» **YOUR GOAL**: From the entries below, report how many lines contain the string "will". Only the number is wanted.

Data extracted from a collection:
* * * * * * * * *

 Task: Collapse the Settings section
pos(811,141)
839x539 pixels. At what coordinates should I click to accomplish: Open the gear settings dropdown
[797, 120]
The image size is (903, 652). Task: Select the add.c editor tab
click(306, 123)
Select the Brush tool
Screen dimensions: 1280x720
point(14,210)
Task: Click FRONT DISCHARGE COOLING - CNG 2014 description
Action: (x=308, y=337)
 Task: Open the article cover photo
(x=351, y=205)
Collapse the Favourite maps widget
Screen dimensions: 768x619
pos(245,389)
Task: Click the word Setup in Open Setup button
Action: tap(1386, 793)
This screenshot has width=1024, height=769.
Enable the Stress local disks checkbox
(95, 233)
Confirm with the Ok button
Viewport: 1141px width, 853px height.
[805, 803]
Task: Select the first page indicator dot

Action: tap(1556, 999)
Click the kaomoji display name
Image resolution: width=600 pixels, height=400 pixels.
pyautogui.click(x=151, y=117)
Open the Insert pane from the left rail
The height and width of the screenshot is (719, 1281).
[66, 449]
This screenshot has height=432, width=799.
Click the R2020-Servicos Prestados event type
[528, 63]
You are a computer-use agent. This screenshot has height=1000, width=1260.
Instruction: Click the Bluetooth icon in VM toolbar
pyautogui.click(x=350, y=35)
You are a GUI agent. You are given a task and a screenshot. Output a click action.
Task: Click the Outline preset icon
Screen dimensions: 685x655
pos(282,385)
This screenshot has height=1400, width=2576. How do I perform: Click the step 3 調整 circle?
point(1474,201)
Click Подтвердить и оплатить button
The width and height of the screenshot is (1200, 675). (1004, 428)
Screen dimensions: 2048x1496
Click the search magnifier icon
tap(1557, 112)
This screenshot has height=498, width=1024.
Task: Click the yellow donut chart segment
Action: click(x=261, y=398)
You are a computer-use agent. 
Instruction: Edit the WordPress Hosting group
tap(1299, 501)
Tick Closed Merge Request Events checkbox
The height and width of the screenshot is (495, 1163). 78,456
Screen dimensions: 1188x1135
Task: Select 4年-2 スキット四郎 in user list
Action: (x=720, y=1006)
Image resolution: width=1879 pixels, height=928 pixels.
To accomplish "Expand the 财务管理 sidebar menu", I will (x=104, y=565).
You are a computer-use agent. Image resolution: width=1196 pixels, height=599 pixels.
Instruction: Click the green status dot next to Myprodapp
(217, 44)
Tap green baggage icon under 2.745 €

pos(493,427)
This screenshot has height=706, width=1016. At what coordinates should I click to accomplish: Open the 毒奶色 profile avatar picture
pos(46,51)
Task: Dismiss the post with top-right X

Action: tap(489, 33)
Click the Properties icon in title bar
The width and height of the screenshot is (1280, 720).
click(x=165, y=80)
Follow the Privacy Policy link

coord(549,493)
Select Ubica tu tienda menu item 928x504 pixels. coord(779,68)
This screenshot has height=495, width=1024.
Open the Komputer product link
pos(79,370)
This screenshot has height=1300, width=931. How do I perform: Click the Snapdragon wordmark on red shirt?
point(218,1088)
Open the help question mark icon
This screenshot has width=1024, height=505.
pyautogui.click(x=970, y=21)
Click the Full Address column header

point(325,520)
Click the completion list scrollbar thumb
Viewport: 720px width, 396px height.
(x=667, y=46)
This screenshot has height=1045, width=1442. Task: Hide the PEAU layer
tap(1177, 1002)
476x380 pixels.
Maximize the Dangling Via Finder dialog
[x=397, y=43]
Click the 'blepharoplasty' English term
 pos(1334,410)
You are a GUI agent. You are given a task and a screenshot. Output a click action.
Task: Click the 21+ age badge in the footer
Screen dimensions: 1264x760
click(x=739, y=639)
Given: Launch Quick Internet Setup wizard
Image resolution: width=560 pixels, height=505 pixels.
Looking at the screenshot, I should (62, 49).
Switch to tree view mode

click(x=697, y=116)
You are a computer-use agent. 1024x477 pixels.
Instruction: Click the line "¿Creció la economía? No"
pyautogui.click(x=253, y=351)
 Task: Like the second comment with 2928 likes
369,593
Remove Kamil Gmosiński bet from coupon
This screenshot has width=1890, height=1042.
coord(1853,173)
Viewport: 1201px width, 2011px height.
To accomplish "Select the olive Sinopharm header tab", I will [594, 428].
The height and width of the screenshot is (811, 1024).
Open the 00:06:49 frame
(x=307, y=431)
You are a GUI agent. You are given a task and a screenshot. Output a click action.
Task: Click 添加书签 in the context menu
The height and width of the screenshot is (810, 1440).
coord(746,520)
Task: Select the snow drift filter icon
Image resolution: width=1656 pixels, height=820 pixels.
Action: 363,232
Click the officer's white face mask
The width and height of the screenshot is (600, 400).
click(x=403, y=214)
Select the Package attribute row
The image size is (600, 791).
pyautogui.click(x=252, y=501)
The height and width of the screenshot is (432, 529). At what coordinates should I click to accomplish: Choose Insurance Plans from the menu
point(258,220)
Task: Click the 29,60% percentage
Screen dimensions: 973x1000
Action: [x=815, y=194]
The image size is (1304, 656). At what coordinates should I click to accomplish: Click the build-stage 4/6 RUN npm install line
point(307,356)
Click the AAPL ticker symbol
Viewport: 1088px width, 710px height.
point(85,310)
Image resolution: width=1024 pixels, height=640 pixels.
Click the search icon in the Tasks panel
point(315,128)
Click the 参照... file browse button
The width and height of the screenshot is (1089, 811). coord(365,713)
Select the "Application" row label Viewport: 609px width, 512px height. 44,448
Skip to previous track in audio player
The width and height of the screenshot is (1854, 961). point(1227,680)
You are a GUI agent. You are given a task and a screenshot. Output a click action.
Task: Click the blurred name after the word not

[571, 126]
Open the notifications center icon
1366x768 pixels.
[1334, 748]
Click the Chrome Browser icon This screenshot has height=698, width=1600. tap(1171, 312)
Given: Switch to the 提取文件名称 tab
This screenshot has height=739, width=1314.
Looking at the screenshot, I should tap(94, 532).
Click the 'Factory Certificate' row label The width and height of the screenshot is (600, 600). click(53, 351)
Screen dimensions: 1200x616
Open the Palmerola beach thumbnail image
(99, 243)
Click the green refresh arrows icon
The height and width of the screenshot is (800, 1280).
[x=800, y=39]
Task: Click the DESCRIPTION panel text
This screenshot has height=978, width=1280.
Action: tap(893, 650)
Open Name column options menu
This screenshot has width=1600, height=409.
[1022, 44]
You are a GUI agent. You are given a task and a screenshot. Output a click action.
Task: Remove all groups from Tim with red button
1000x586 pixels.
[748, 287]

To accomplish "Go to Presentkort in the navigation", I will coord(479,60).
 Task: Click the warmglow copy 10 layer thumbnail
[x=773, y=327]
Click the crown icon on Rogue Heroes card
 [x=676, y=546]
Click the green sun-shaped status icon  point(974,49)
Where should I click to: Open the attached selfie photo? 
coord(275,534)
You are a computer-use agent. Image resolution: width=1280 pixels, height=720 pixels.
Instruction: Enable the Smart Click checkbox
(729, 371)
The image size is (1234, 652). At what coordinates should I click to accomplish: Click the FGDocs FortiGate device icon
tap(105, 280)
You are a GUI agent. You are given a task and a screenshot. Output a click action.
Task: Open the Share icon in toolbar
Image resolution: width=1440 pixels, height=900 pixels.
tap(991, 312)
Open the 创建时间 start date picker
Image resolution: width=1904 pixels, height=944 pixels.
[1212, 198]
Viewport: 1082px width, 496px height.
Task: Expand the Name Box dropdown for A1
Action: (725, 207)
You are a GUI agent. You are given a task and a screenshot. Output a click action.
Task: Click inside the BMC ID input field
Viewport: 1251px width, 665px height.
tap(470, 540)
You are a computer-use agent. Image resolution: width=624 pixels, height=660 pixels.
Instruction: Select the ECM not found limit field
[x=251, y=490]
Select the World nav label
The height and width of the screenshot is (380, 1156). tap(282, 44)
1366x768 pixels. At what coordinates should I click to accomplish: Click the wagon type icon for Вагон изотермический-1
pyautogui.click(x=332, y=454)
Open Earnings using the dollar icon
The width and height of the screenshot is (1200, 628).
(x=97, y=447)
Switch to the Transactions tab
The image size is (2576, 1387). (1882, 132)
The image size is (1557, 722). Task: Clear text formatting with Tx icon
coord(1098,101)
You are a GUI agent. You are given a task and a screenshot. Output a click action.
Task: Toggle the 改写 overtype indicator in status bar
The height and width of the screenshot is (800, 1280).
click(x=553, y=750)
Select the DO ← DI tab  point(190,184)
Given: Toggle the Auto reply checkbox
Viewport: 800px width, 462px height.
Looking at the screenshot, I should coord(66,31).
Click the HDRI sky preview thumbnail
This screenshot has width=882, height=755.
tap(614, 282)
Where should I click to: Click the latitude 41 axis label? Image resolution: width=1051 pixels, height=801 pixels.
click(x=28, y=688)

* * * * * * * * *

» **EXERCISE SOLUTION**: 3